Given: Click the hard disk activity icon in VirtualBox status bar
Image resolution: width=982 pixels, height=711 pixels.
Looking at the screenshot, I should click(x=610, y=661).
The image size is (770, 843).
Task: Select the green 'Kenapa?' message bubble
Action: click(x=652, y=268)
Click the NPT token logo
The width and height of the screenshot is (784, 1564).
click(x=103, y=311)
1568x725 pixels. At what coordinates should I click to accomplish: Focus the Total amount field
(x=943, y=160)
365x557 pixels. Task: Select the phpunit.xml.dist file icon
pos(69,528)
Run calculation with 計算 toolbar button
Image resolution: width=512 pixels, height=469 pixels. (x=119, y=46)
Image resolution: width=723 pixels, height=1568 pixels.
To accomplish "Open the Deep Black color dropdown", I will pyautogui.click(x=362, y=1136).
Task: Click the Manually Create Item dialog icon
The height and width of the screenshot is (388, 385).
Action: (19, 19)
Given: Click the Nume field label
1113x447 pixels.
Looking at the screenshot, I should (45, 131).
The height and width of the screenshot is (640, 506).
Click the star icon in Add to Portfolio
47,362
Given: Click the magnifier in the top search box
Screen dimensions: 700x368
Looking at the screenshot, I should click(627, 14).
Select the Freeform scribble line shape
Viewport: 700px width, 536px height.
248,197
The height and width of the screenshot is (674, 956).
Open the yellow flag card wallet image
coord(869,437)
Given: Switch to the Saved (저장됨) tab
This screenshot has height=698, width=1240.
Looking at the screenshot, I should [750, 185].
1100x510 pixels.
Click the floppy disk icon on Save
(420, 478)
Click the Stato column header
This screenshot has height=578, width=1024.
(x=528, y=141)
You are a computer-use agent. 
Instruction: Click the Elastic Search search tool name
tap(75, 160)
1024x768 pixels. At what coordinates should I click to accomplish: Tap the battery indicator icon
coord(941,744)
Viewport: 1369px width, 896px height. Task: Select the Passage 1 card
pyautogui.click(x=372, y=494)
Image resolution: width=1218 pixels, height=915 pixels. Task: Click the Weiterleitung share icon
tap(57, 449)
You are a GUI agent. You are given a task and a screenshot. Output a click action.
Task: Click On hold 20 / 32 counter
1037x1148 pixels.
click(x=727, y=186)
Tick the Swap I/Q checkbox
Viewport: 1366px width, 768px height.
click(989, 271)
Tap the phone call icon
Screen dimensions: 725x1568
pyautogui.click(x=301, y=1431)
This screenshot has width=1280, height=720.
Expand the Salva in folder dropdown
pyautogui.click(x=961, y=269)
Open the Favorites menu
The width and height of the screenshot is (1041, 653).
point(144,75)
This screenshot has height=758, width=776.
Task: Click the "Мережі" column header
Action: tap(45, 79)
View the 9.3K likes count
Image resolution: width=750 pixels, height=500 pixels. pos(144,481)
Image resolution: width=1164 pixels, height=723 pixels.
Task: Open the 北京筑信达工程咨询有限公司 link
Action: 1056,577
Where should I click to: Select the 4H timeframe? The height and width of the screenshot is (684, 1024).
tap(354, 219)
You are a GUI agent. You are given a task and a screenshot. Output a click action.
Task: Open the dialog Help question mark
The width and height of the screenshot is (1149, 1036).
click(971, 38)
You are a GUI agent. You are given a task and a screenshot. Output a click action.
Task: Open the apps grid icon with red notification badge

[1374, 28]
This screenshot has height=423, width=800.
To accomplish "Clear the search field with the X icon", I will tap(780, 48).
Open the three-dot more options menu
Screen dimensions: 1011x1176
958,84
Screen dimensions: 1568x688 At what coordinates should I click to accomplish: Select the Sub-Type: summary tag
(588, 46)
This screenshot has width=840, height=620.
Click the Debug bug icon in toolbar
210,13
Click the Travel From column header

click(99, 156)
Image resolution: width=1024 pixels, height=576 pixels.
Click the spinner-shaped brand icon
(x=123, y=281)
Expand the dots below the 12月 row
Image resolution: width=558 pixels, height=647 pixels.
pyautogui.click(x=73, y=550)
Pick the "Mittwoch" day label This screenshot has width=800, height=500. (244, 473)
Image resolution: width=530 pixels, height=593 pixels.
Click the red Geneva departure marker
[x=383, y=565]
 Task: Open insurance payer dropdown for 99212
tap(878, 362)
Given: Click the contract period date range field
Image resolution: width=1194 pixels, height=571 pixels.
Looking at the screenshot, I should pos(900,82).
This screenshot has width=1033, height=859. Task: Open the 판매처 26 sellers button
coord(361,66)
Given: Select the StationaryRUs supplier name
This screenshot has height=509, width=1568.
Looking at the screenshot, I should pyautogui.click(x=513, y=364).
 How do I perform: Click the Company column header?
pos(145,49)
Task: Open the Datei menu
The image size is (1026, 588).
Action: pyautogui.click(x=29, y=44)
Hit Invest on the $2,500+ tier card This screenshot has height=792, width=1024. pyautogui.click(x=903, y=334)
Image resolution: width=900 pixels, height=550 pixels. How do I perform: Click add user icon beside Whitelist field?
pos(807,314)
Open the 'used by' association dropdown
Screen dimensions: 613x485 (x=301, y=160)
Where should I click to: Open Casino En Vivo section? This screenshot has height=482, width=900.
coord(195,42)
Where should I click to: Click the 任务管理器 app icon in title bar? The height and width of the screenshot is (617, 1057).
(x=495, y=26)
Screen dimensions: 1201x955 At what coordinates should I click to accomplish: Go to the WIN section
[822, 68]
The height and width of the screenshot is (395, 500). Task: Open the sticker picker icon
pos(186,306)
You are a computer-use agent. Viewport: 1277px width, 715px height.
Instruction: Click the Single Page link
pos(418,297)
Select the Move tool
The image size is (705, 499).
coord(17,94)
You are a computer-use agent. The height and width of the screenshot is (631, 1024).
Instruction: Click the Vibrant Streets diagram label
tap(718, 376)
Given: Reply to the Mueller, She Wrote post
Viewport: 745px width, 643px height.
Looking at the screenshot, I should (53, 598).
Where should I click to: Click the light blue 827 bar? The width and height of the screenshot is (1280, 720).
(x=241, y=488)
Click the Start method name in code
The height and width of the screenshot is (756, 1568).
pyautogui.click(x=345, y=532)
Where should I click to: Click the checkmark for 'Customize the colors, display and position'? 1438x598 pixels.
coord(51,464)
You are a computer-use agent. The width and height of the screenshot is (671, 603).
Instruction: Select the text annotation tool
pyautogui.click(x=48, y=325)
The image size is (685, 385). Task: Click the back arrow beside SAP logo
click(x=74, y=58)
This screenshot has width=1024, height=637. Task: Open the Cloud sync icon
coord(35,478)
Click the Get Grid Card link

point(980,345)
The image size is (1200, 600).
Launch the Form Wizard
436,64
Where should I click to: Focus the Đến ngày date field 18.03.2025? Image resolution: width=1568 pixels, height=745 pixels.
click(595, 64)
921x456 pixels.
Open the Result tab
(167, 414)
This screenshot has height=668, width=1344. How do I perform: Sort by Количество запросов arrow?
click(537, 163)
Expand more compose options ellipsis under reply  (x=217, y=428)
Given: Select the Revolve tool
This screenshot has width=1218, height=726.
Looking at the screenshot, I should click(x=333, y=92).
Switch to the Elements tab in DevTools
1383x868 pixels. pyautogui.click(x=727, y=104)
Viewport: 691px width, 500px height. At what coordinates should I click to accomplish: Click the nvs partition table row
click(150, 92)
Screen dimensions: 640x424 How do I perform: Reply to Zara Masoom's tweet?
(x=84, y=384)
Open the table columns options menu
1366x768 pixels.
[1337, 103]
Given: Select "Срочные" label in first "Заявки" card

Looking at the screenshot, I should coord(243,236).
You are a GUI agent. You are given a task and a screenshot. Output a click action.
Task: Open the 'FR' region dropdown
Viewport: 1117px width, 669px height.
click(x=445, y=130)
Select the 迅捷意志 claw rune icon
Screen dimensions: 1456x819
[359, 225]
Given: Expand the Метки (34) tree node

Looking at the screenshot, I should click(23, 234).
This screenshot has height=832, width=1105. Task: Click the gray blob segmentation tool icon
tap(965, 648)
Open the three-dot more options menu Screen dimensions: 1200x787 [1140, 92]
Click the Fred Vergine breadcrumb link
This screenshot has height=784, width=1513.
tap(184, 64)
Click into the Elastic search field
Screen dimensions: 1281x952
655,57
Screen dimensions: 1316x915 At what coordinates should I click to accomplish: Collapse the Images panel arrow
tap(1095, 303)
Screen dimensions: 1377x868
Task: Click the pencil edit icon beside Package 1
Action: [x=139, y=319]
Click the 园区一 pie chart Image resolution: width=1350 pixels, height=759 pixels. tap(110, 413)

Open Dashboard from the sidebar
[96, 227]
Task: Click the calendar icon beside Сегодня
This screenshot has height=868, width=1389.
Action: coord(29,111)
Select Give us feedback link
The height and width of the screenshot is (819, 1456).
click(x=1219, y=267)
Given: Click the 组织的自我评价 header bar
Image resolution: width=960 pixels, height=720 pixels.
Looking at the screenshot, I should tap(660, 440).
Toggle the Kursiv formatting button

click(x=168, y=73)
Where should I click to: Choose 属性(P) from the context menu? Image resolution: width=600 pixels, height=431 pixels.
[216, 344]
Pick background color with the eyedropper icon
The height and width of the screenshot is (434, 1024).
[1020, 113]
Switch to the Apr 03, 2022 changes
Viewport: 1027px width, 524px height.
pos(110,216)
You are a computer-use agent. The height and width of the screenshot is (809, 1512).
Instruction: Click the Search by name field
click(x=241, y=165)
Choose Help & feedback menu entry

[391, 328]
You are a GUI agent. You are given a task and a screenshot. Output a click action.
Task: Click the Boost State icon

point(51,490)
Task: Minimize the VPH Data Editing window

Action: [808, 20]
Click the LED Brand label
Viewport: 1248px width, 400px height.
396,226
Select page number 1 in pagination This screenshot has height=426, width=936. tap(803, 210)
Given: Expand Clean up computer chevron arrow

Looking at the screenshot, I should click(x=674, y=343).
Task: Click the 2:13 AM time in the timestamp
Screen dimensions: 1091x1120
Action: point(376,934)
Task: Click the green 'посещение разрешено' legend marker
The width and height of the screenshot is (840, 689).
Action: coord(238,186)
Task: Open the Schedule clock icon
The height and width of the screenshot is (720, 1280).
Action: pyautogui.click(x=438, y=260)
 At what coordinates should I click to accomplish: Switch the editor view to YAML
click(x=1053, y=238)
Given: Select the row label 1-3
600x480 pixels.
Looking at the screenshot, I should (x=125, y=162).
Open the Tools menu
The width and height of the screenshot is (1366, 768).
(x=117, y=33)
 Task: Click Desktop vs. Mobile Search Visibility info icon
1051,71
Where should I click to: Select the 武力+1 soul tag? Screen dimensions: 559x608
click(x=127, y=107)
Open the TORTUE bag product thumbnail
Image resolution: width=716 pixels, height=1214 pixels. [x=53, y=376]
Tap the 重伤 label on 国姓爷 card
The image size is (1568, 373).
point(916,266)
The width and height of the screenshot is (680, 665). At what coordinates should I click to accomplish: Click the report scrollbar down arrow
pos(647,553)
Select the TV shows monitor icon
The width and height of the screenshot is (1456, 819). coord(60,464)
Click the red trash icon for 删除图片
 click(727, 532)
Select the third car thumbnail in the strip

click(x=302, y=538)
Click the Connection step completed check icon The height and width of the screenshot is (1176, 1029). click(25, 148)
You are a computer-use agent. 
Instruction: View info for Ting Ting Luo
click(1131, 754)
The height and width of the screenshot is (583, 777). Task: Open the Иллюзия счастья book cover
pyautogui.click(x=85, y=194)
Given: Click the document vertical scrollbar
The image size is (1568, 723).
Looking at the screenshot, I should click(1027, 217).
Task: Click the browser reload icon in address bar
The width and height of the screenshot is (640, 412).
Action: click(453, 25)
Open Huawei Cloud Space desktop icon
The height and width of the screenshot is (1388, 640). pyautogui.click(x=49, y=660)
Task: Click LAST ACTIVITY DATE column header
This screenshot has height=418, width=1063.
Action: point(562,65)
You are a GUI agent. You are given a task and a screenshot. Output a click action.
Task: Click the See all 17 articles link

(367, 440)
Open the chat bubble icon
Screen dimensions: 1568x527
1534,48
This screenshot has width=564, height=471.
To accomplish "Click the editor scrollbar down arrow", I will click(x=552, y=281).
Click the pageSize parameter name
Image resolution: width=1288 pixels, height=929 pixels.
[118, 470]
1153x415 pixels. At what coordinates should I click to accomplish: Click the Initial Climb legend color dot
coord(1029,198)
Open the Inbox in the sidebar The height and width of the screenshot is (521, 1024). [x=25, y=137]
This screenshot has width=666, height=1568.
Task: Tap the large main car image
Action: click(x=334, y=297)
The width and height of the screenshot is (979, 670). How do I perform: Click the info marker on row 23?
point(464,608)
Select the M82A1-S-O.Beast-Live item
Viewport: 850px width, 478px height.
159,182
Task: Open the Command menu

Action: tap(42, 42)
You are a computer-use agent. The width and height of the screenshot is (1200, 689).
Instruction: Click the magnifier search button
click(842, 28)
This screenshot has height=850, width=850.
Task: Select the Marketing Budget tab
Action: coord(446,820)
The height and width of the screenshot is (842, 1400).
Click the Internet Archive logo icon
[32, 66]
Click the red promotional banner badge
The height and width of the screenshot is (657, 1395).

——————————

Your answer should be the lines of the records that include the word "dialog".

Task: Click the Manually Create Item dialog icon
Task: Open the dialog Help question mark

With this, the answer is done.